§ **Study material**
════

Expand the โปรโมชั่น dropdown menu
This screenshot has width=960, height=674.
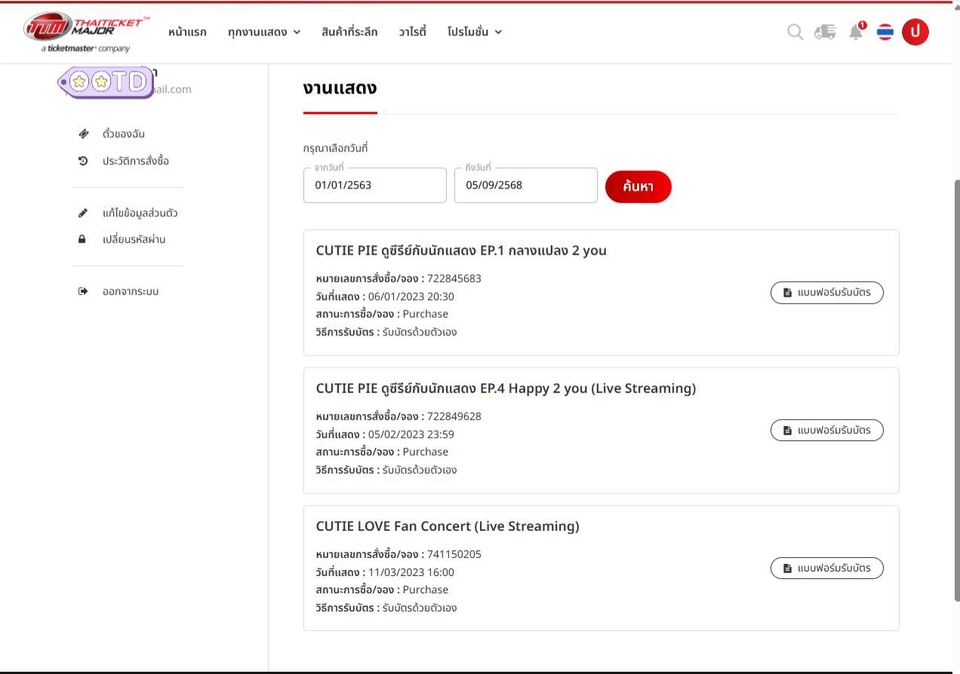tap(474, 32)
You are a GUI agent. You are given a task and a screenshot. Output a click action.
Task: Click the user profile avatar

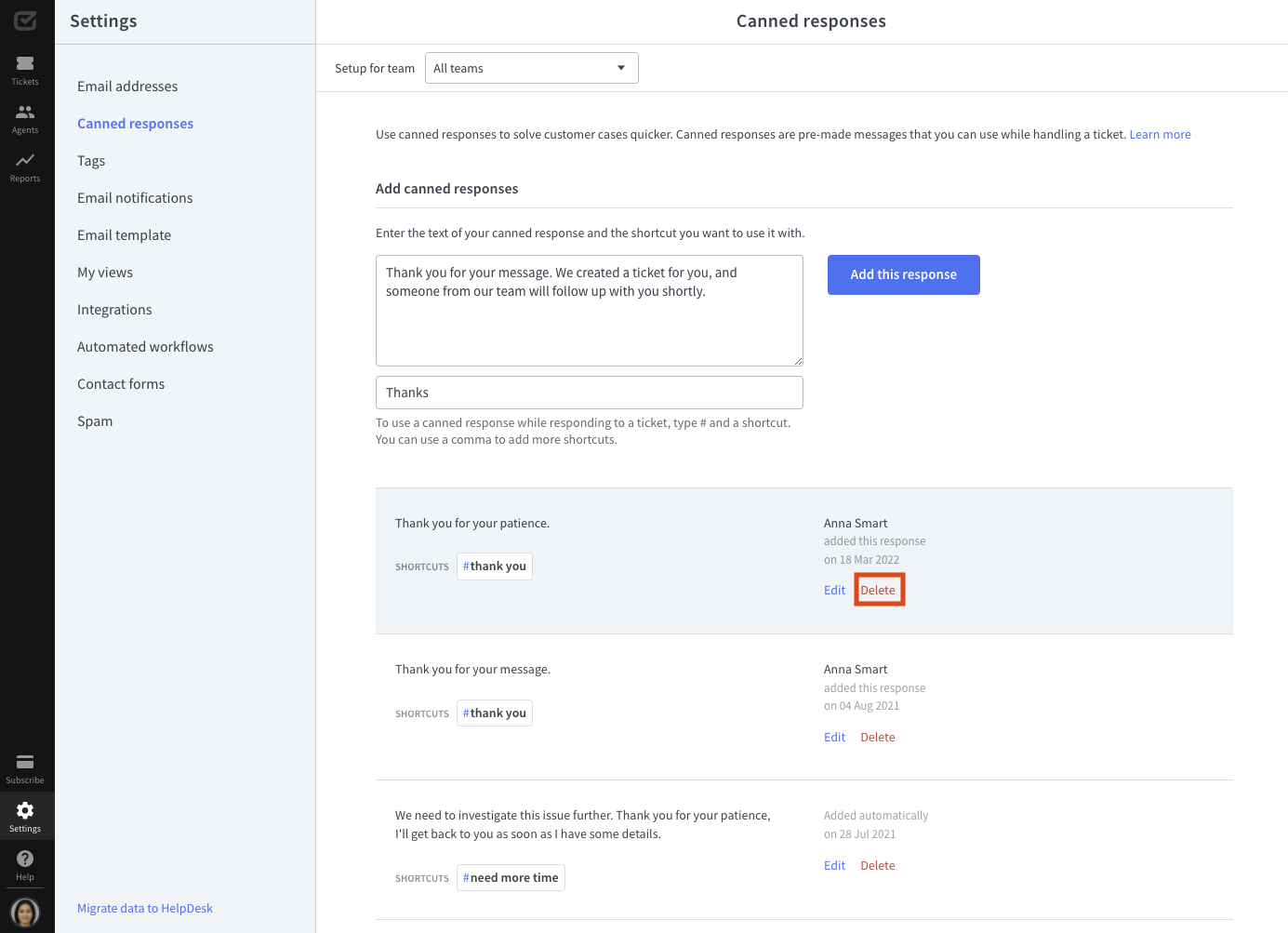click(x=25, y=912)
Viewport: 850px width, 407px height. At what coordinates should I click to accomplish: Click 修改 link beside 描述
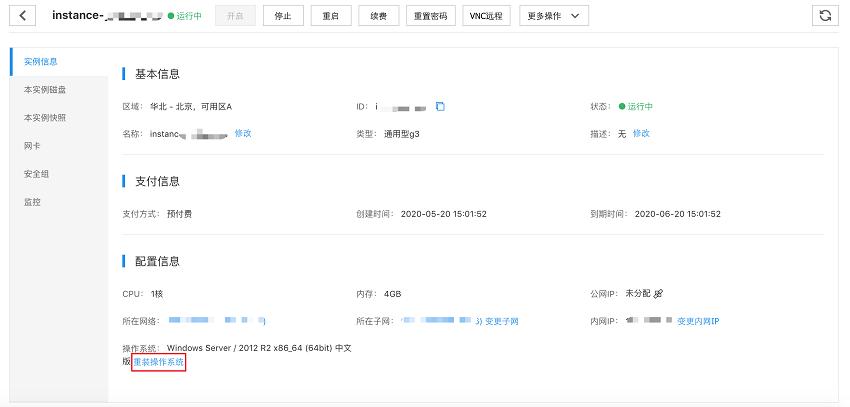point(641,133)
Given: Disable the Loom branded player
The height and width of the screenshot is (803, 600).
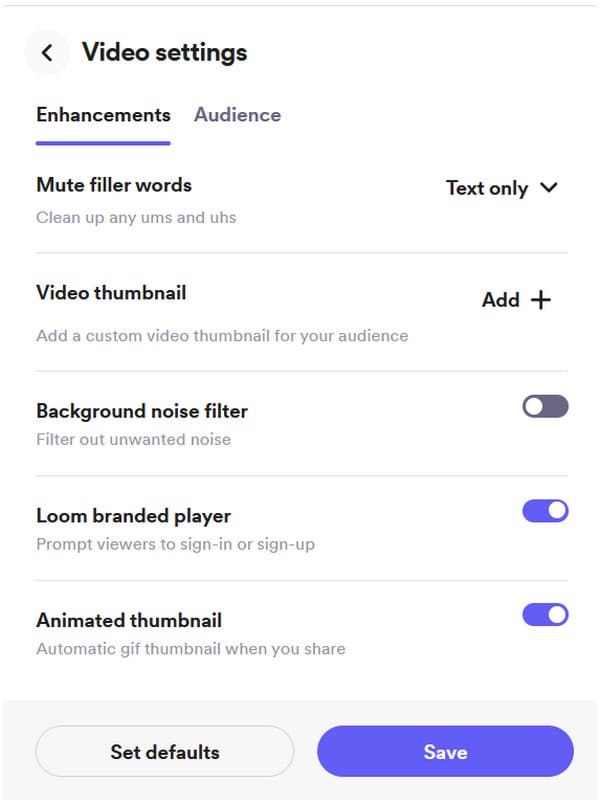Looking at the screenshot, I should click(546, 511).
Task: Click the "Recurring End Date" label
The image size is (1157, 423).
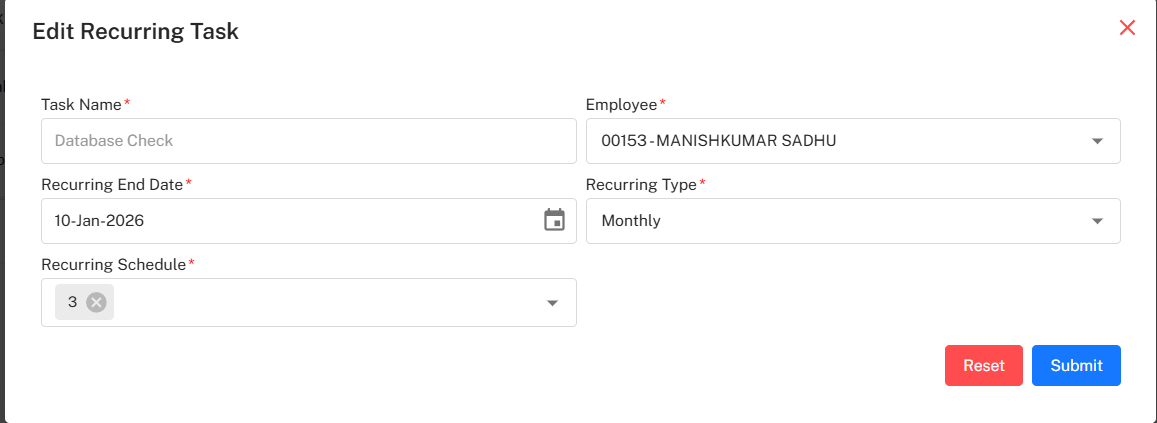Action: tap(112, 184)
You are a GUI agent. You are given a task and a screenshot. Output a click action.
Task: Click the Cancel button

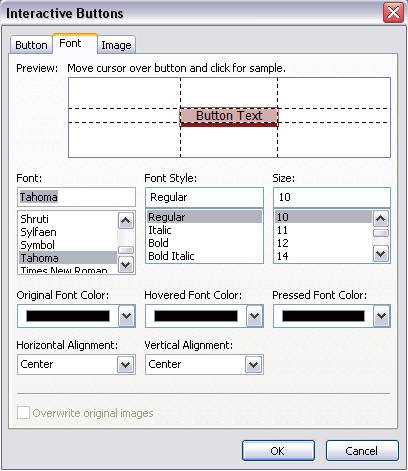click(362, 451)
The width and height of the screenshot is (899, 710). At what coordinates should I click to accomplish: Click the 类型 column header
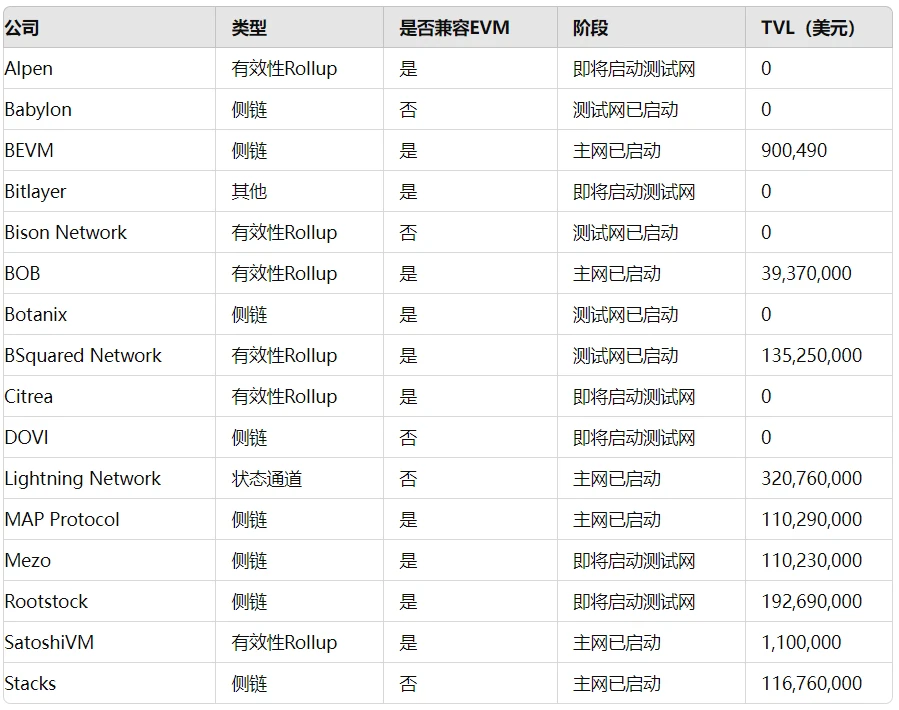point(240,28)
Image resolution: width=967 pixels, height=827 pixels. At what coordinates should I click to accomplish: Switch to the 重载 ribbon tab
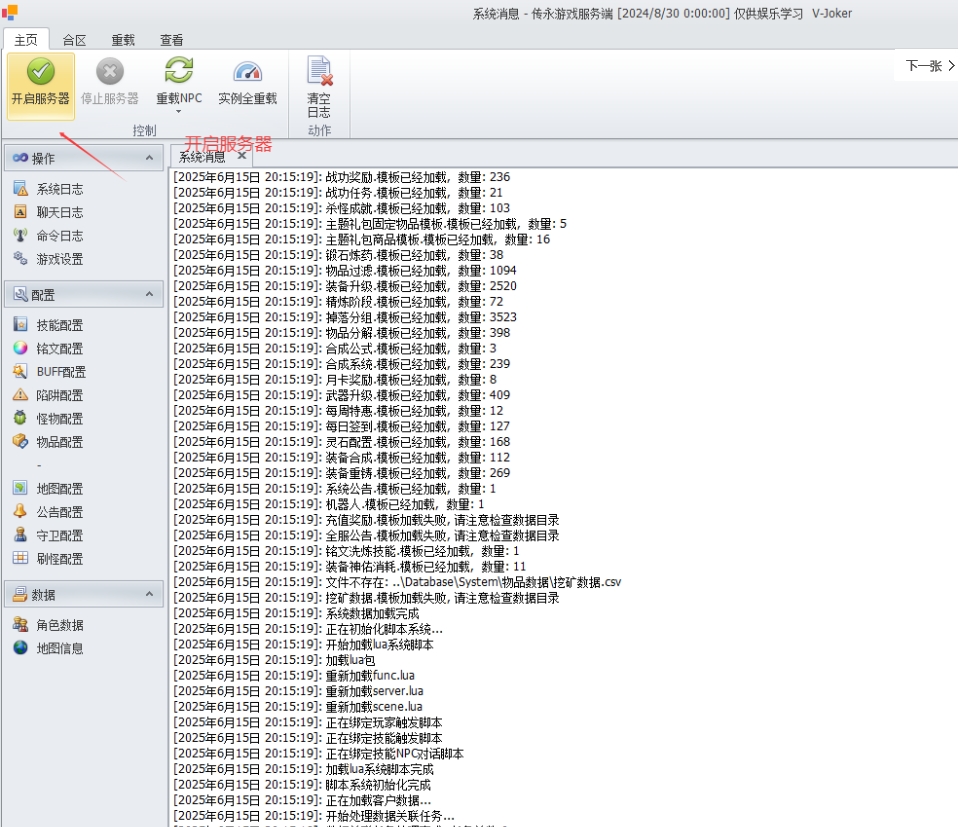[123, 40]
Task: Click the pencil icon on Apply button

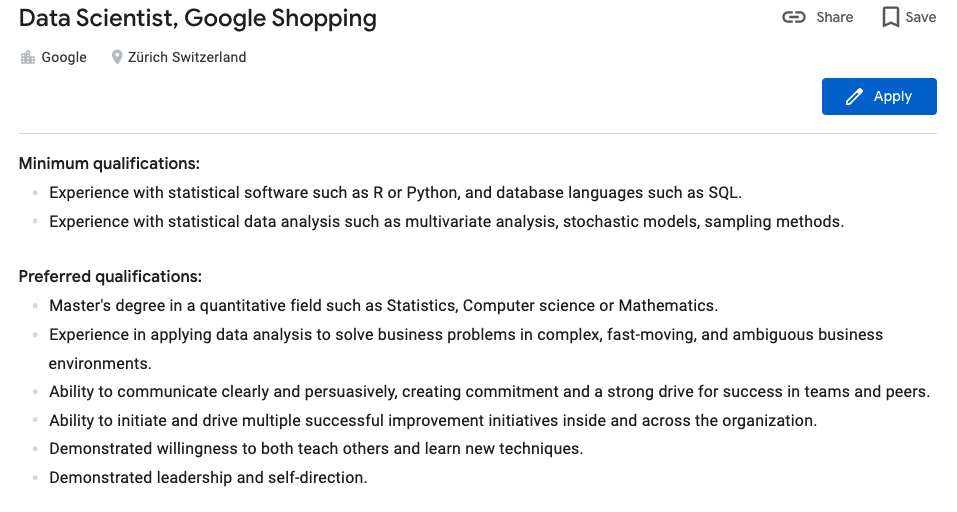Action: [854, 97]
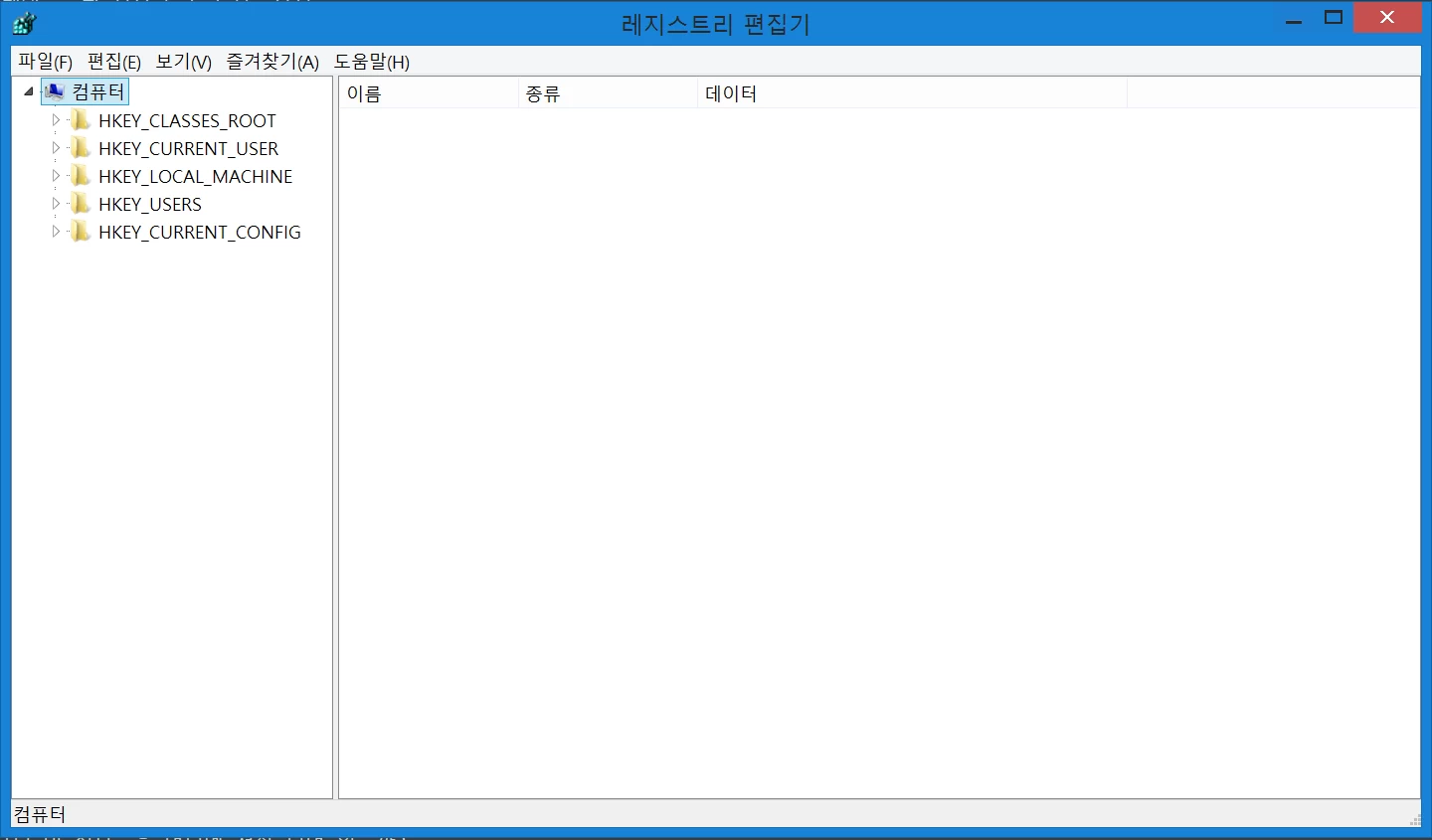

════

§ **Task description**
Please retype the data exactly. The pictures do not go in.

§ **Response area**
Expand the โปรโมชั่น dropdown menu
This screenshot has width=960, height=674.
tap(474, 32)
You are a GUI agent. You are given a task and a screenshot. Output a click action.
Task: Click the user profile avatar

click(x=25, y=912)
Viewport: 850px width, 407px height. At what coordinates should I click to accomplish: Click 修改 link beside 描述
point(641,133)
Given: Disable the Loom branded player
The height and width of the screenshot is (803, 600).
Looking at the screenshot, I should click(546, 511).
Task: Click the "Recurring End Date" label
The image size is (1157, 423).
Action: tap(112, 184)
You are a GUI agent. You are given a task and a screenshot. Output a click action.
Task: Click the Cancel button

click(362, 451)
The width and height of the screenshot is (899, 710). At what coordinates should I click to accomplish: Click the 类型 column header
point(240,28)
Image resolution: width=967 pixels, height=827 pixels. At what coordinates should I click to accomplish: Switch to the 重载 ribbon tab
[123, 40]
Task: Click the pencil icon on Apply button

Action: [854, 97]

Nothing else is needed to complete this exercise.